ADAPTACIÓN INSTANTÁNEA

 Este motor, que ya es el colmo de la progresividad, suavidad y bajo consumo en los modelos anteriores que todavía usan carburación, ha mejorado lo que parecía imposible a este respecto con la incorporación de un nuevo sistema de inyección electrónica firmado por Mikuni. Con esto no sólo se logra un arranque perfecto sean cuales sean las condiciones ambientales, puesto que siempre el motor cobrara vida ronroneando como un gatito, sino que se reducen aún más unos consumos que ya con un carburador eran dignos de un mechero. En un trazado mixto en ciudad con salidas a alguna circunvalación es realmente fácil rondar los ¡3 l y medio! Vamos, que después de comprártela es posible que, si te mueves mucho a diario por la ciudad, la amortices en menos de seis meses sólo con la gasolina que te ahorras.
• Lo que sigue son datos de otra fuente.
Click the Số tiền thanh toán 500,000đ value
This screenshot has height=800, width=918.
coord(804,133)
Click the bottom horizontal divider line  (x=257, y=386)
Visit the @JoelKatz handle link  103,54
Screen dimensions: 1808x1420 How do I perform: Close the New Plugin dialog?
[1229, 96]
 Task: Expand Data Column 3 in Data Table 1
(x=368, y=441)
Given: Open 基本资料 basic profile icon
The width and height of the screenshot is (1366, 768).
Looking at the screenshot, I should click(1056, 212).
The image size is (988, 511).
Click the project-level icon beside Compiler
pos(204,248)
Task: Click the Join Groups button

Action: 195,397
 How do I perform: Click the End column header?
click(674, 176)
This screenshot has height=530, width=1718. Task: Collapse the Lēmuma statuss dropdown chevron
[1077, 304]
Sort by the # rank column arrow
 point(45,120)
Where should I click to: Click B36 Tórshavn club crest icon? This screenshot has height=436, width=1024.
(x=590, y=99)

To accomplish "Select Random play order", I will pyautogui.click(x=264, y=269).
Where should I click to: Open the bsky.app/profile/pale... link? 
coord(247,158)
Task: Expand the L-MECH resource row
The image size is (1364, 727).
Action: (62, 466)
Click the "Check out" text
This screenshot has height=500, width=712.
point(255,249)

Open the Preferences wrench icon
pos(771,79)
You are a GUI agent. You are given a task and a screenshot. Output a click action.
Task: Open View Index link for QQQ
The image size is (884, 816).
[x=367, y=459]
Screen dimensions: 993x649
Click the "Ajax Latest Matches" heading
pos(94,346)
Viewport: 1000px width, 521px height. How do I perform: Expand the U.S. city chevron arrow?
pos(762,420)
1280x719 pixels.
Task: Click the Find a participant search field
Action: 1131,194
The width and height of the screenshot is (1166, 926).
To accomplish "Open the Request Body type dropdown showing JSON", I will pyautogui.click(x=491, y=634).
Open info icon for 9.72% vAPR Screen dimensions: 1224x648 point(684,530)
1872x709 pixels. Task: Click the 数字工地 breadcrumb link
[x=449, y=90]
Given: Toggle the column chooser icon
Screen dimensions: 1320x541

Otra de sus grandes características es su tacto general. Cierto que, habida cuenta de su pequeña cilindrada unitaria, tampoco esperaba que fuera un motor brusco, pero lo cierto es que es tan suave y dulce de usar que difícilmente se podría encontrar ahora mismo un propulsor mejor para aprender a manejarte con una moto de marchas. Por otro lado, declara 11 caballos, lo que está claro que no es precisamente un exceso de potencia, pero gracias a su entrega tan efectiva y absolutamente dosificable sorprende lo que te puedes divertir con ella en zonas cuanto más reviradas mejor. No obstante, sale desde abajo con una progresividad de motor casi eléctrica y un embrague tan suave y fácil de usar como todo el resto de la moto. Eso sí, su asiento se sitúa bastante alto por lo que no es la mejor elección para aquellos que midan menos de, como poco, 1,65.